In 1995, he founded the Eduardo F. Costantini Foundation with the purpose of promoting cultural and educational activities in Buenos Aires. In September 2001 he donated over 220 Latin American artworks to open MALBA, Museo de Arte Latinoamericano de Buenos Aires (Museum of Latin American Art of Buenos Aires). This is a private non-profit institution with over 600 works on exhibit by modern and contemporary artists of the region, such as Frida Kahlo, Diego Rivera, Remedios Varo, Tarsila do Amaral, Wifredo Lam, Xul Solar, Joaquín Torres-García, Emilio Pettorutti, Cándido Portinari and Antonio Berni.

At present, the museum mixes its permanent collection with temporary exhibits, cinema and literature programs and educational activities.

Costantini Foundation covers the deficit of the museum, about $3 million per year.

As art collector and promoter, he is member of the international advisory board of São Paulo Art Biennial Foundation. He also was Chairman Council at the Museum of Modern Art (MoMA) of New York City, member of the advisory committee of the David Rockefeller Center of Latin American Studies at Harvard University and founder member of the global philanthropist circle, Synergos Institute, New York.

==Awards==
In 2008, he received a Konex Award, merit diploma as “Media and service businessman” and MALBA was recognized as the best cultural entity of the last decade.

In 2011, he was awarded with the Order of Rio Branco (Commander Rank) for his contribution to the dissemination of Brazilian culture.

In 2014, he was distinguished by Endeavor Foundation as ‘Business Role Model’ for his values, track record and commitment to innovation. That same year he received the award for the best 2014 developer for his Catalinas Norte project in Puerto Madero from the Association of Professors and Directors of Real Estate (APPI).

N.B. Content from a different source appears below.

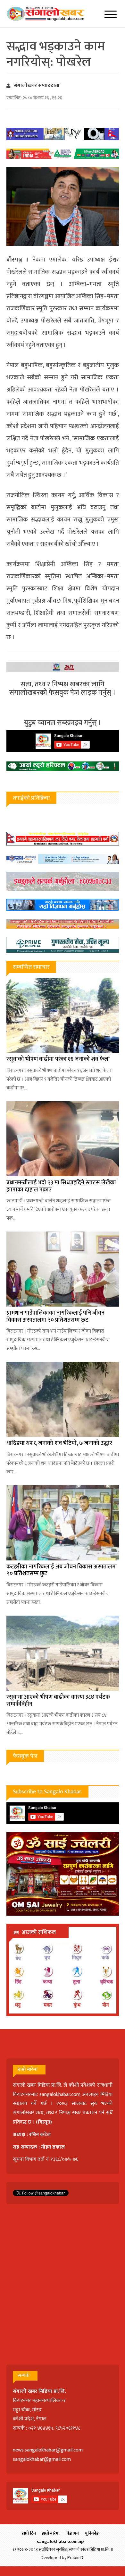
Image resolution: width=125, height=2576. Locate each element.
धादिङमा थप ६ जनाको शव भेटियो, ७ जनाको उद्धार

In April 2016, he received the award of Business Track Record from Ernst & Young Entrepreneur of the Year.

In February 2017, Spanish ARCO Foundation awarded him with the "A" Prize for the artistic value of his collection.

==Personal life==
Costantini used to be married to the actress María Teresa Costantini from 1966 until their divorce in 1994.

Costantini has 8 children, and lives in Uruguay.

In February 2020, aged 73, he married Elina Fernandez.